= Salary packaging =

Australian term for manipulation of employee benefits

Salary packaging (also known as salary sacrifice or salary exchange) is the inclusion of employee benefits (also called fringe benefits) in an employee remuneration package in exchange for giving up part of monetary salary. Such arrangements are entered into most commonly if there are tax or other benefits to be derived by the employer or employee from the arrangement.

==Salary sacrifice in the United Kingdom==
In the United Kingdom, HM Revenue and Customs (HMRC) describes salary sacrifice as an arrangement where an employee gives up the right to part of their contractual cash pay in return for a non-cash benefit provided by the employer, achieved by varying the employment contract. HMRC guidance states that if the contract is not effectively varied, or if an employee can readily revert to the previous higher cash salary, the arrangement may be treated as ordinary cash remuneration for tax purposes rather than a genuine sacrifice.

Salary sacrifice arrangements have commonly been used for benefits such as employer pension contributions, employer-supported childcare and cycle-to-work schemes. GOV.UK guidance for employers states that a salary sacrifice arrangement must not reduce an employee's cash earnings below the relevant National Minimum Wage rate.

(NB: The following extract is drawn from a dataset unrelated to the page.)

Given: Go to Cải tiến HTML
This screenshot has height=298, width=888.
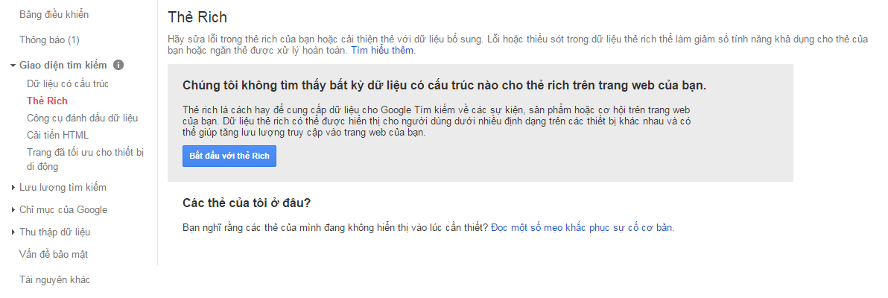Looking at the screenshot, I should click(57, 135).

From 6 April 2017, most benefits provided through salary sacrifice and other optional remuneration arrangements are taxed on the higher of the amount of cash pay given up and the benefit's value under the normal benefit in kind rules, which largely withdraws the income tax and National Insurance contributions advantages for affected benefits.

HMRC guidance notes limited exclusions, including employer payments into registered pension schemes, qualifying childcare vouchers and some other employer-supported childcare, bicycles and cyclist safety equipment, and company cars with CO2 emissions of 75 g/km or less. Childcare voucher and directly contracted employer childcare schemes are closed to new applicants, with continuing entitlement depending on when an employee joined the scheme and whether they remain eligible.

GOV.UK guidance notes that reducing cash pay through salary sacrifice can affect statutory payments and some earnings-related and contribution-based benefits, and may reduce entitlement where average earnings fall below relevant thresholds. The Pensions Regulator describes pension salary sacrifice as a contractual agreement where a worker foregoes salary in return for employer pension contributions, and it says that active membership of a pension scheme for automatic enrolment purposes cannot depend on whether a worker agrees to enter into salary sacrifice. Following the November 2025 budget, the government announced that from April 2029 only the first £2,000 a year of employee pension contributions made through salary sacrifice will be exempt from National Insurance contributions, with National Insurance due on amounts above that cap.

==Salary packaging in Australia==

Contrary to popular belief, provisions in the FBT (Fringe Benefits Tax) act allow for the employees of private companies to utilise.

Items commonly salary packaged include:
- vehicles (either a company car or through a novated lease)
- mobile phones
- laptop computers

Some companies also allow their employees to salary package other items, including household utility bills, although this is complicated and normally requires the assistance of a third-party company who specialise in salary packaging arrangements. Salary packaged benefits in Australia generally attract Fringe Benefits Tax within the Australian taxation system, with a few exceptions - some benefits are Fringe Benefits Tax exempt, including mobile phones and laptop computers if used for work purposes.

Charities and public not for profit hospitals can do this most effectively as they are exempt from fringe benefits tax up to a certain limit per employee (from 1 April 2014 the amounts are $9,010 for Not-for-Profit Public Hospitals and $15,900 for Public Benevolent Institutions). Additional benefits can be packaged above these limits through novated leasing, meals and entertainment or venue hire (holiday accommodation) as well as personal superannuation contributions subject to Concessional Contributions Caps.

The Australian Salary Packaging Industry Association is the professional body for outsourced salary packaging service providers.

The Australian Taxation Office administers Fringe Benefits Tax and the FBT Exemptions that facilitate salary packaging for employees of not-for-profit healthcare organisations and public benevolent institutions.

The long-awaited FBT exemption for electric vehicles passed through the Senate in Dec 2022. This move is part of a broader plan by the Government to increase the adoption rates of EVs in Australia, which are among the lowest in the developed world.